Path Home Shows 2008 Show Archive February 2008 Show 0807 Interview with Dennis Avery - Pesticides and Politics

Interview with Dennis Avery - Pesticides and Politics

We visit with Dennis Avery about why he believes environmentalists are a threat to the survival of much of our world.
Interview with Dennis Avery - Pesticides and Politics

Dennis Avery

Show Dates

Show 0807: Interview with Dennis Avery - Pesticides and Politics

Air date: February 17, 2008



Rob:  How about a quick history lesson?  In 1789 lousy weather across Europe caused crops to fail and food prices to rise by close to 90 percent, bringing with it starvation and not too coincidentally the French Revolution.  After witnessing such, an English economist named Thomas Malthus came up with a key insight; that populations, when unchecked, increase at a geometrical ratio.  But food supplies increase in a linear ratio.  In other words, populations increase from one-to-two, then two-to-four, four-to-eight, then sixteen, thirty-two and so forth.  Whereas our food supply can only increase no faster than numerically, one... two... three... four... five... and so on... increasing just a single digit at a time.  Putting it quite simply, we are much better at reproducing, than feeding ourselves.  This theory went on to be known as the Malthusian Trap, that the lack of food keeps populations in check.  Now fast forward with me a few hundred years.  Since the time of Malthus, the world's population has increased by a factor of more than six.  Yet we have seen no worldwide famine.  In fact, so abundant is food here in the land of the free, one out of every five Americans is now considered obese.  And while hunger is still a problem, its cause is not the lack of food, but disparities in income that limit food availability to the poorest of the poor.  The conventional explanation for our escape from the Malthusian Trap is the success of global agriculture.  But the non-conventional explanation is none of this would have been possible if it weren't for what many demonize today, namely pesticides and biotechnology.  Earlier I sat down with Dennis Avery, the director of the Center for Global Food Issues at the Hudson Institute, and the author of the controversial book, SAVING THE PLANET WITH PESTICIDES AND PLASTICS.  I asked him why he believes environmentalists are a threat to the survival of much of the world.
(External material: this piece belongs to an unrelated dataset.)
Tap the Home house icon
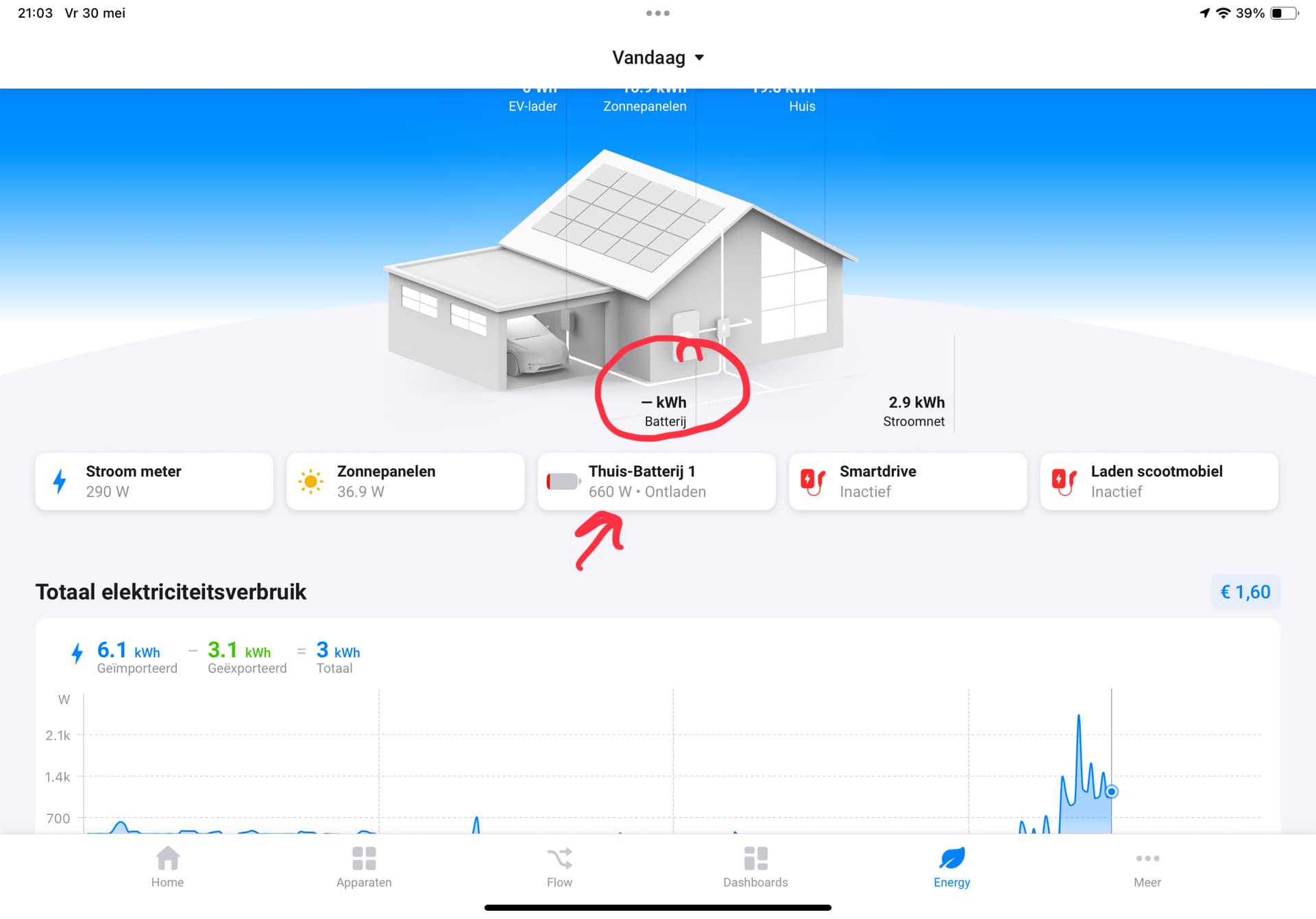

Dennis Avery:  We're farming a third of the earth's surface, right now.  If you eliminate the deserts and the glaciers, we're farming half the earth's surface right now.  And, we're going to have, not six billion, but eight billion people in 2050, that'll be the peak.  And instead of high quality diets for the people in New York City and Los Angeles, almost everybody in 2050 will be eating as well as we do today.  We're talking about a three-fold increase, in world farm output, and we need to do that with no more land taken from nature.  We've done it.  The green revolution that was pioneered here in Oklahoma and the U S, and then expanded in the 60s, extended to most of the world.  We tripled the yields on most of the world's crop land; seeds, integrated pest management, irrigation, conservation-tillage.  And now we need to do it all over again, so that we keep all of the wildlife habitat, all of the wildlife species that the world still has.  The only proven strategy for doing that is high-yield farming and forestry.
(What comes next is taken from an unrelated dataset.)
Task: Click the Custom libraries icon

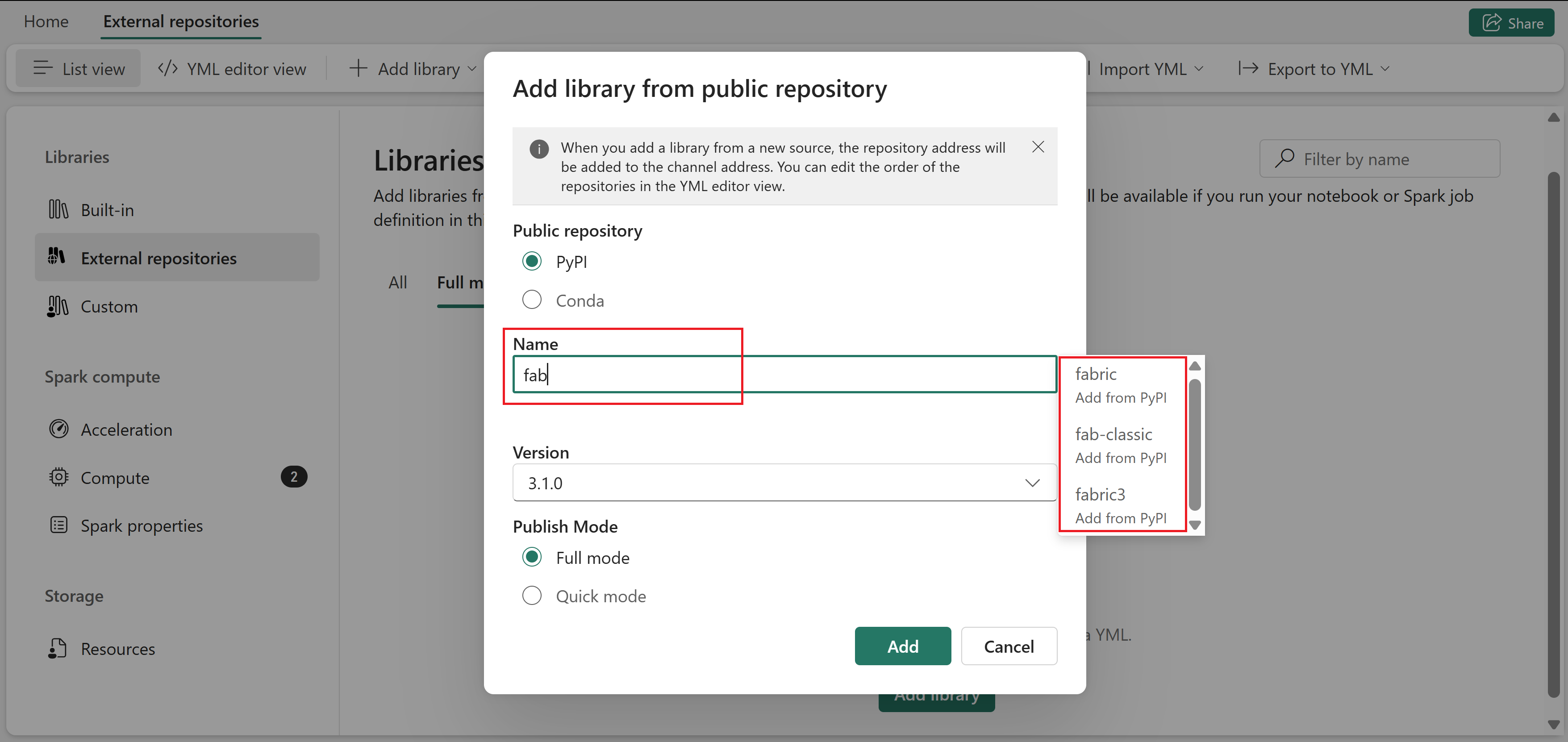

Rob:  Is that what you would call this next revolution, high-yield farming, or does it even have a name?

Avery:  I call it high-yield conservation.  It's higher-yield farming.  We've got high-yield farming now.  We need to triple it again.  That'll take new knowledge.  That'll take the kind of research facilities that Oklahoma has.  It'll take the kind of prime farmland that Oklahoma has.  It'll take liberalizing farm trade, as nobody's ever done.  I mean, we've been talking farm surpluses in this country all of my life.  We've never had a farm surplus.  We just had too many farm trade barriers to keep American farmers from exporting to people who don't yet eat well overseas.  And now, we've got three billion people living in densely populated Asian countries, with rising incomes, and a hunger for meat, milk, ice cream, fish.  We're only going to be able to supply that, and still keep wildlife, by Asia importing some of that high-quality diet.

Rob:  So, do you believe that an increased standard of living around the globe, will it increase Ag prices here at home?

Avery:  For 50 years, we've been liberalizing trade in non-farm products.  The average tariff on a manufactured product has dropped from 40 percent to 4 percent.  The average tariff on farm products is still above 60 percent, and yet the comparative advantages, in agriculture, are bigger and more permanent than in any other industry.  America has the biggest chunk of prime farmland anywhere in the world.  China's going to have 1.4 billion people.  India will have more than that.  They're already short of land and water.  They're already infringing on their wildlife and their unique wild species.  With free trade, the productive capability of the American farmer can be used constructively, not only to earn money for American farmers, in huge amounts; we're talking about doubling American farm export earnings in a decade, under free trade.  But we're also talking about making high quality diets available to Chinese kids and Indian kids.  I mean, the latest food fad in both New Delhi and Beijing is ice cream, and they're going to need the milk.  They don't have the feet.  Those are lousy places to raise cows;   Oklahoma's not.  Put them together and it works.